Learning/Assessment: A tool for assessing liberative pedagogies in engineering education Abstract Recently some engineering educators have introduced liberative pedagogies (including feminist and critical pedagogies) in their classrooms. These pedagogies promise to impact student interest, motivation, and performance as they create democratic classrooms that encourage all voices, grounding learning in the authority of student experience. Liberative pedagogies differ from other learner-centered pedagogies in that personal transformation and social change are at their heart, with the key outcomes of critical thinking and reflective action. With new goals and outcomes come new measures of success, which require new assessment tools.

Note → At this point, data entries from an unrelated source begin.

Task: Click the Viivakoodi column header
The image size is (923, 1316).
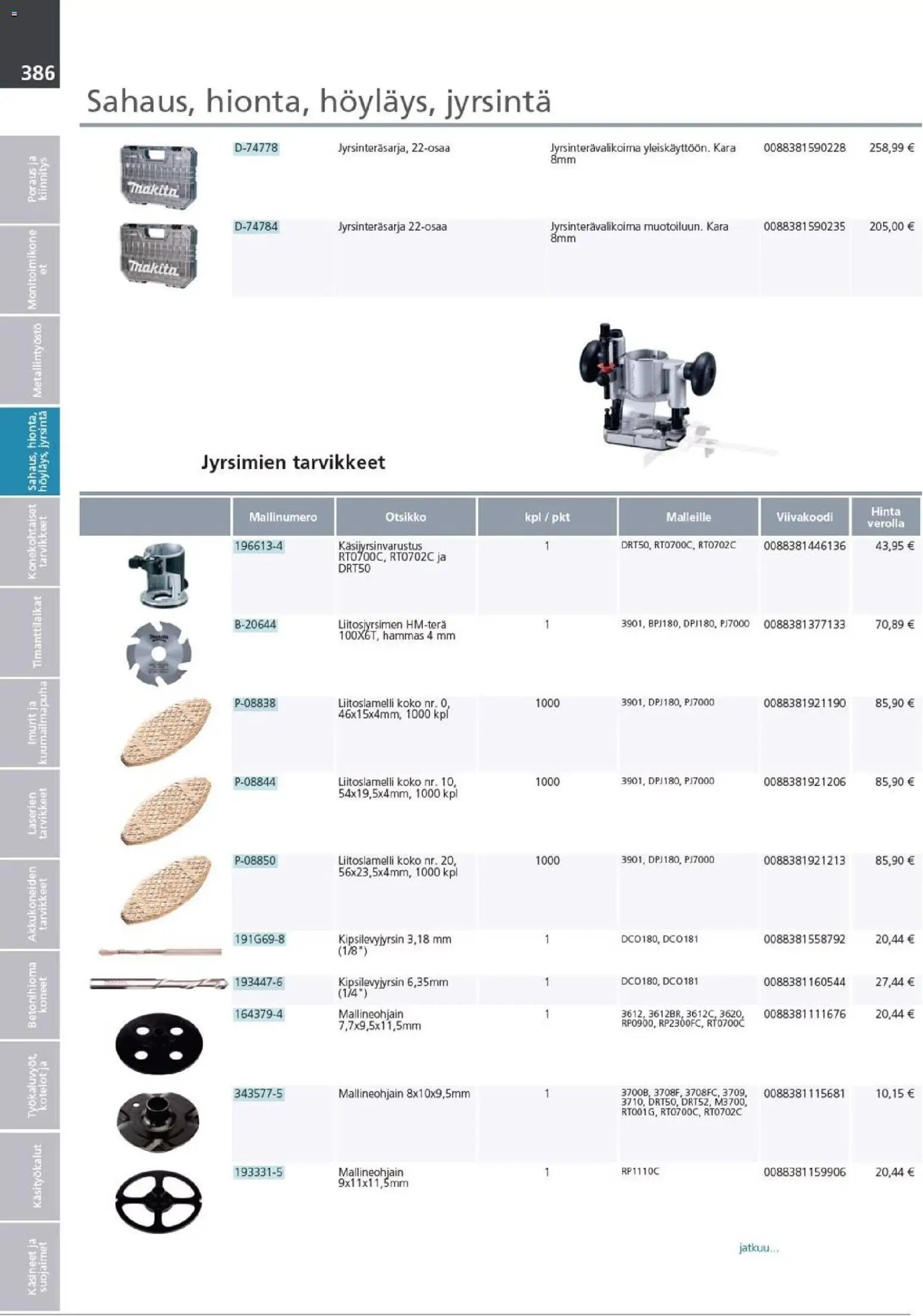Action: [804, 517]
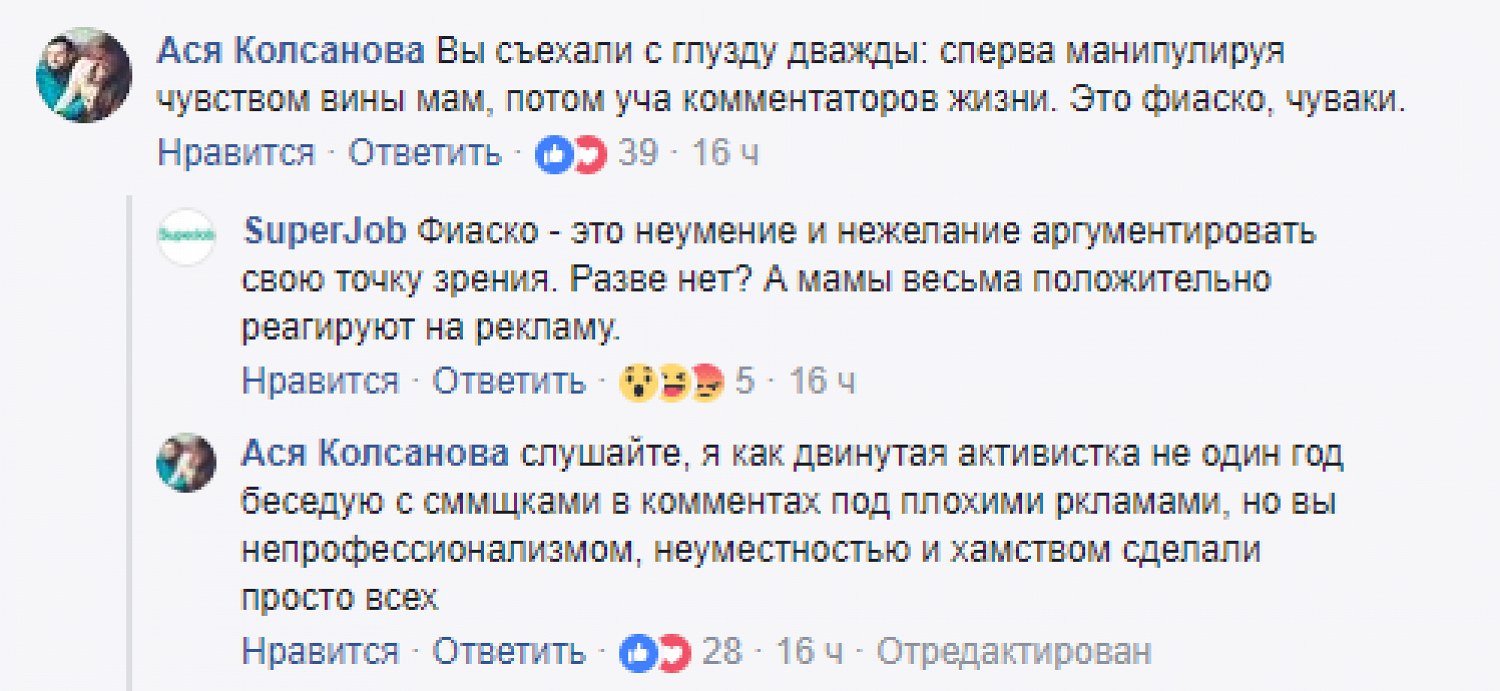
Task: Click the angry emoji reaction on SuperJob's reply
Action: click(707, 382)
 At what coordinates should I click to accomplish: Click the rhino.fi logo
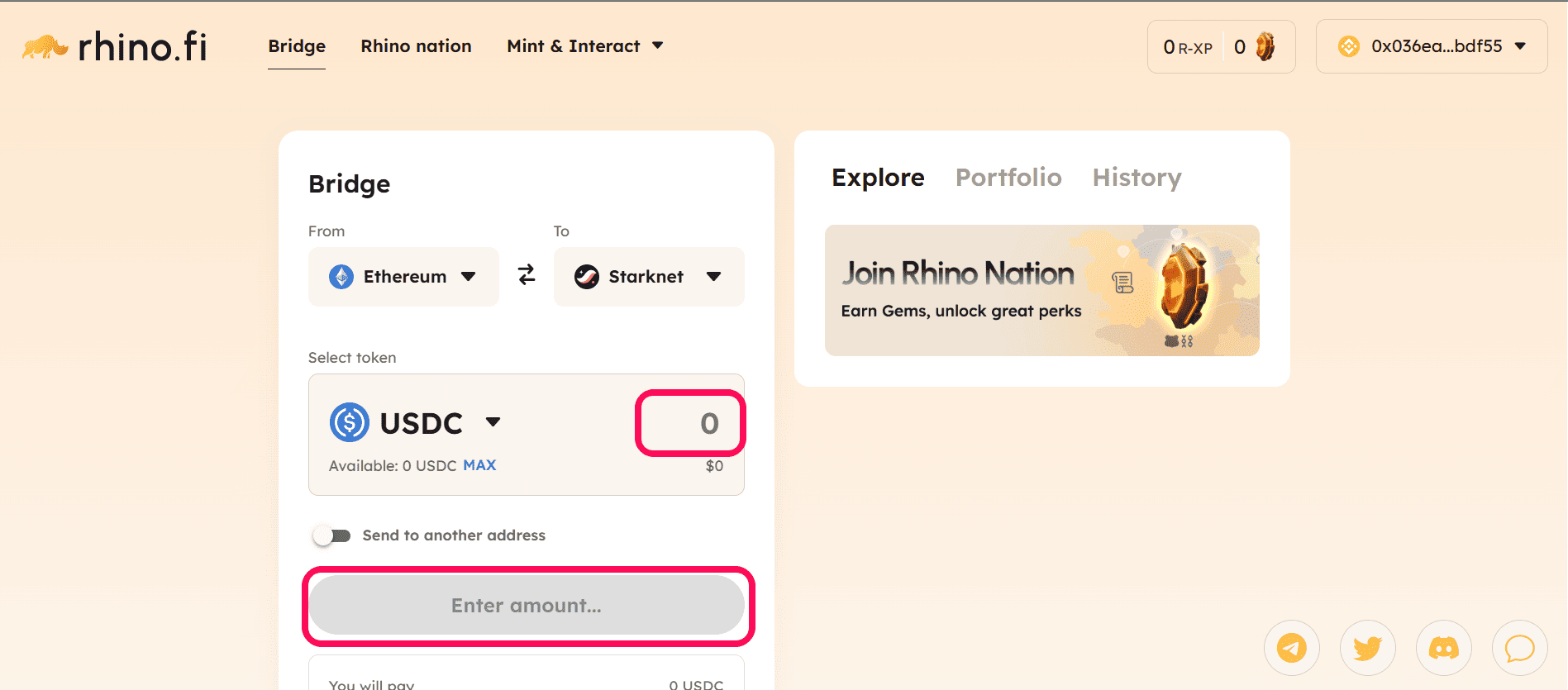[x=115, y=47]
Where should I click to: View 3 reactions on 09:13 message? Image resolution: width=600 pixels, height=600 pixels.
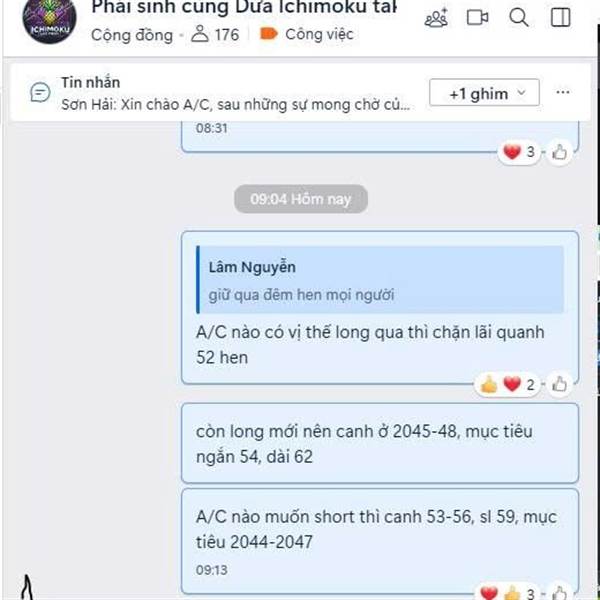click(507, 593)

A liberative assessment tool has been developed and implemented in an engineering thermodynamics class. The tool uses weblog (blog) technology to measure student learning as well as enhance it, encouraging reflection and enabling students to connect classroom content with personal experience. In the blog learning structure, each student develops an individual page of entries over the semester, using guiding questions that require about half an hour per weekly entry. The course begins with introspection, in which students articulate their aspirations and locate the course in relation to their identities and scholarly pursuits. Prior to the introduction of each new topic, students reflect and articulate their knowledge and experience related to the subject matter. As material is presented, students then reflect on what they have learned and how it relates to their lives. Critical thinking is a central part of this process, as students ask questions of themselves, the discipline, and one another. Finally, students explore certain questions of their choosing, developing new ideas that they pursue independently and interdependently.

Narrative analysis of blog entries measures achievement of three key goals of liberative pedagogies. First, blog entries reflect the development of student understanding of course material through time. Student pre-conceptions were extracted from entries written before a new topic was introduced to provide the instructor with insight into personal context and student preconceptions, which were then addressed in class. Student reflections on what they learned in class and through assignments were used to measure students’ progress and gain insight into student learning and thinking. Critical thinking was evaluated by examining the frequency and quality of reflective questions about both course material and student learning. Reflective action was measured in student descriptions of their pursuit of independent ideas that grow from the entries themselves.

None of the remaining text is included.